**Selected extract**
Thursday, December 4, 2008

The Ever Impending Now

With each new day, each quiet morning, there's that small moment when I finally regain focus and clarity. Lying in the warmth of my bed, I make a choice: who am I today? That's when the knots--those bitter, low knots--tighten within me. Their presence, more times than not, is a mystery; why do I constantly feel...uneasy? Could it be because I know the first words out of my mouth will be a lie? "How's your morning, bro?" My cousin says it every morning and he always means it. My response should be something like, "I'm actually really tired. Tired to death of feeling trapped and alone and confused." But I wouldn't dream of being so blunt with my cousin- it would destroy his pure, trusting soul.

Don't get me wrong- I am probably the least mopey, pessimistic or depressed person alive, but even after accepting my same-gender attraction, I continue to battle the pulverizing reminders of my inevitable unhappiness. And by unhappiness I mean never completely, 100% content or satisfied with what I have. That's my curse, I suppose. Knowing that I will never truly experience what I have come to want more than anything else in this whole world is torturous.

With those knots firmly in place, I shower, eat and leave the apartment, doing good to avoid any further confrontation. I seem more vulnerable and aware of it in the morning. My day is so routine now: I move subconsciously from building to building; I take notes meticulously; I do my homework thoroughly; I strive for perfection because I wouldn't function properly otherwise.

4:00 pm comes around and I welcome my favorite hour of the day: Men's Chorus. I can finally forget myself and my nagging worries, and sing with all I can muster, weaving myself around beautiful melodies and stirring lyrics of music. The Spirit touches my heart more in that hour than it does at church meetings anymore. Our motto in Men's Chorus is "Esse Quam Videri," meaning "to be rather than to seem." I want to. I want to so badly.

Then in the evening, I tell more lies and run (I literally run, too) off to my "family" (Mormon Homosexuals like myself, conveneintly labeled "Mohos"). It is in these quiet hours at night, finally able to let myself breathe and move, the knots loosen. At first, the idea of this sort of openness was terrifying, almost appauling, but I've come to learn that I have no where else to go. They know me as I know myself and that is all I need right now. I am eternally grateful for their friendship, their love and their constant concern for my well-being. Even my best friends of 10+ years don't know me like my mohos do.

**Goals**
#1 Set down the part of the blog post from "Thursday, December 4, 2008" up to and including "pure, trusting soul.", word for word.
#2 Extract the records from their start up to and including the line with "coordinates (1052, 11).", reproducing each line unchanged.
The blog post and the records that follow it are separate material.

**Material provided**
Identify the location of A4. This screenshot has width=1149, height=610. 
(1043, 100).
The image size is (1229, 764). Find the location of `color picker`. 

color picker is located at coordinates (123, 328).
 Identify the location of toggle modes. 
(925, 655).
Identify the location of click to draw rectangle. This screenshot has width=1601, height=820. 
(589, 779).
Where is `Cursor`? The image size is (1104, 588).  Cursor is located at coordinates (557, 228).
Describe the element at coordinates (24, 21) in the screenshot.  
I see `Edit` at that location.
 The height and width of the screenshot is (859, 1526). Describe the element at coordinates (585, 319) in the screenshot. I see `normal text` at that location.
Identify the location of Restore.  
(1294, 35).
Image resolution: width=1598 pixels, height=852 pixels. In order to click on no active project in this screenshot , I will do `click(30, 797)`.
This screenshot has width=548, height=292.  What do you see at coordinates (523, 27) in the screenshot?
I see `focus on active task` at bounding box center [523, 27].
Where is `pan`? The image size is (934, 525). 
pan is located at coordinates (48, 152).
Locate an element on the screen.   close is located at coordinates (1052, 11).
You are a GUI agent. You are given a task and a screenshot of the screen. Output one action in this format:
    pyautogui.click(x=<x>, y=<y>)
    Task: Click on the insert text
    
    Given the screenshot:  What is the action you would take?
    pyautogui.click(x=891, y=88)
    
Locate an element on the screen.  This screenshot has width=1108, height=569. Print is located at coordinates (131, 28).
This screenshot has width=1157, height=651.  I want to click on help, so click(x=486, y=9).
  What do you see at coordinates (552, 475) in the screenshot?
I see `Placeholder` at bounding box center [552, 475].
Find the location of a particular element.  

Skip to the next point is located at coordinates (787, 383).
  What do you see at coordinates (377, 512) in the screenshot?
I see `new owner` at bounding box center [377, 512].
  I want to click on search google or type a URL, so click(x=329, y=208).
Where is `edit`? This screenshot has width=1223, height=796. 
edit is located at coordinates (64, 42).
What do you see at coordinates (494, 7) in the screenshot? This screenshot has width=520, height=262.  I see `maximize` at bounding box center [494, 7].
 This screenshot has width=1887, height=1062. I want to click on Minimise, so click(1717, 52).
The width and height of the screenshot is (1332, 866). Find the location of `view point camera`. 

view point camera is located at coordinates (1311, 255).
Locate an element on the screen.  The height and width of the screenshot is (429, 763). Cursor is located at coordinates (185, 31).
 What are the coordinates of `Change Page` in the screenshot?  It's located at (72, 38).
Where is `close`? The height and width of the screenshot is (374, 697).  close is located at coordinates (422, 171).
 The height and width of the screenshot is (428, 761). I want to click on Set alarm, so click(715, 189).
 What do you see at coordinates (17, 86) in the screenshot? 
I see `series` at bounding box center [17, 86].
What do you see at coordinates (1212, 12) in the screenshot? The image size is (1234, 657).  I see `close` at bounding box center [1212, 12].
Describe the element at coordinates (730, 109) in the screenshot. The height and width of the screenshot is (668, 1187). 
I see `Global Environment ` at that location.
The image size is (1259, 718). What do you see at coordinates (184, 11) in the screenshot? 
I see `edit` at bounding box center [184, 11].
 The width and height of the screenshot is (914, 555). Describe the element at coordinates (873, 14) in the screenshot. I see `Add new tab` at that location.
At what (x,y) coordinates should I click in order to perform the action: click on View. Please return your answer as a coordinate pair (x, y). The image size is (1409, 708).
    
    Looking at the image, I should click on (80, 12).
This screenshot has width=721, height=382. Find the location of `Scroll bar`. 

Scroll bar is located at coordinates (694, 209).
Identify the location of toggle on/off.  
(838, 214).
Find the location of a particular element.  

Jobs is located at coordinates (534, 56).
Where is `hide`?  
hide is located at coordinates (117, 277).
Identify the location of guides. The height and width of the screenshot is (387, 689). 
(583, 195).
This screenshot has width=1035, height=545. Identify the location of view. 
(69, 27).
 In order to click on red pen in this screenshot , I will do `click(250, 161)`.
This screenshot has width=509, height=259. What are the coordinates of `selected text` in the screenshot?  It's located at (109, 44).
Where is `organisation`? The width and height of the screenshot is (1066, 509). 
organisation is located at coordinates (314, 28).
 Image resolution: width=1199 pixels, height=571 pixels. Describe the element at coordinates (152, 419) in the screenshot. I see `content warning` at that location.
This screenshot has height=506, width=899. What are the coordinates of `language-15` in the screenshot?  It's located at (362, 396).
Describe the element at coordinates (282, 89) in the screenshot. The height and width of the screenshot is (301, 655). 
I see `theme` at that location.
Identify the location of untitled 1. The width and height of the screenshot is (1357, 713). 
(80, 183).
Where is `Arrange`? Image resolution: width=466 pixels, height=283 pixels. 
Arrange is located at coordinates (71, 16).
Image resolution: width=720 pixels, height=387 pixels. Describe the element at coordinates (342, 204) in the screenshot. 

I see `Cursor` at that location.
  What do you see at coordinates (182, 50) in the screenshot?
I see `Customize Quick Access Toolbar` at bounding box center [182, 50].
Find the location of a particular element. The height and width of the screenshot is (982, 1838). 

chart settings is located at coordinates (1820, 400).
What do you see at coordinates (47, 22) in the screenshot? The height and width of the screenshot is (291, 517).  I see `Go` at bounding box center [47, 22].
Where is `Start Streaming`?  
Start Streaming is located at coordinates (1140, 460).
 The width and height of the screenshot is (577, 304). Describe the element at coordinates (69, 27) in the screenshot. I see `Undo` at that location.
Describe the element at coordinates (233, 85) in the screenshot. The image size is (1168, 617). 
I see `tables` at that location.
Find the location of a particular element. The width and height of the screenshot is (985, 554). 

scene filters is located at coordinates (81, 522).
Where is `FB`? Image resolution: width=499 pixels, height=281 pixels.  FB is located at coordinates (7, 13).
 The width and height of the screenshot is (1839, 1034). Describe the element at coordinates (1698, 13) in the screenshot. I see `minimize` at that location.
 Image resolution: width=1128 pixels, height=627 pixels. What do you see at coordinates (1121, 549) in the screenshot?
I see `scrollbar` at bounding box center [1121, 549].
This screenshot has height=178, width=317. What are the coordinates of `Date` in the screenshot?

**Results for the exercise**
#1
Thursday, December 4, 2008

The Ever Impending Now

With each new day, each quiet morning, there's that small moment when I finally regain focus and clarity. Lying in the warmth of my bed, I make a choice: who am I today? That's when the knots--those bitter, low knots--tighten within me. Their presence, more times than not, is a mystery; why do I constantly feel...uneasy? Could it be because I know the first words out of my mouth will be a lie? "How's your morning, bro?" My cousin says it every morning and he always means it. My response should be something like, "I'm actually really tired. Tired to death of feeling trapped and alone and confused." But I wouldn't dream of being so blunt with my cousin- it would destroy his pure, trusting soul.

#2
Identify the location of A4. This screenshot has width=1149, height=610. 
(1043, 100).
The image size is (1229, 764). Find the location of `color picker`. 

color picker is located at coordinates (123, 328).
 Identify the location of toggle modes. 
(925, 655).
Identify the location of click to draw rectangle. This screenshot has width=1601, height=820. 
(589, 779).
Where is `Cursor`? The image size is (1104, 588).  Cursor is located at coordinates (557, 228).
Describe the element at coordinates (24, 21) in the screenshot.  
I see `Edit` at that location.
 The height and width of the screenshot is (859, 1526). Describe the element at coordinates (585, 319) in the screenshot. I see `normal text` at that location.
Identify the location of Restore.  
(1294, 35).
Image resolution: width=1598 pixels, height=852 pixels. In order to click on no active project in this screenshot , I will do `click(30, 797)`.
This screenshot has width=548, height=292.  What do you see at coordinates (523, 27) in the screenshot?
I see `focus on active task` at bounding box center [523, 27].
Where is `pan`? The image size is (934, 525). 
pan is located at coordinates (48, 152).
Locate an element on the screen.   close is located at coordinates (1052, 11).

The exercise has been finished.